** begin Record excerpts **

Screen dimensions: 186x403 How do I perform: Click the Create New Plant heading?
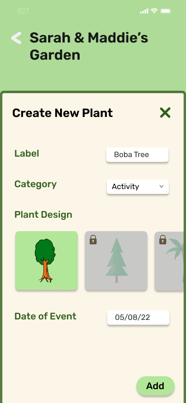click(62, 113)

** end Record excerpts **
** begin Record excerpts **

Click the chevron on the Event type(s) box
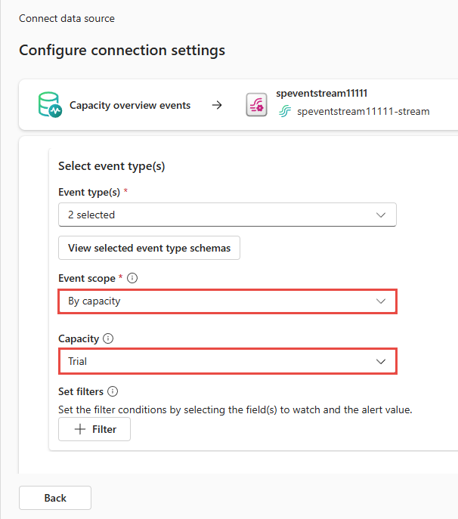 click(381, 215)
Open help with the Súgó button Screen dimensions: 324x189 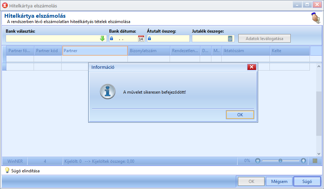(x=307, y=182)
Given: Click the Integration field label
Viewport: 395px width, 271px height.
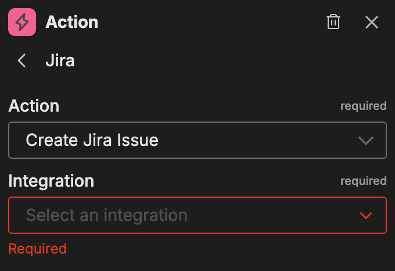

** end Record excerpts **

▸ **The exercise**
Copy out the part of the material that starts with the line containing "Given: Click the Integration field label" and ends with the line containing "Viewport: 395px width, 271px height.", keeping every character unchanged.

▸ **Exercise result**
Given: Click the Integration field label
Viewport: 395px width, 271px height.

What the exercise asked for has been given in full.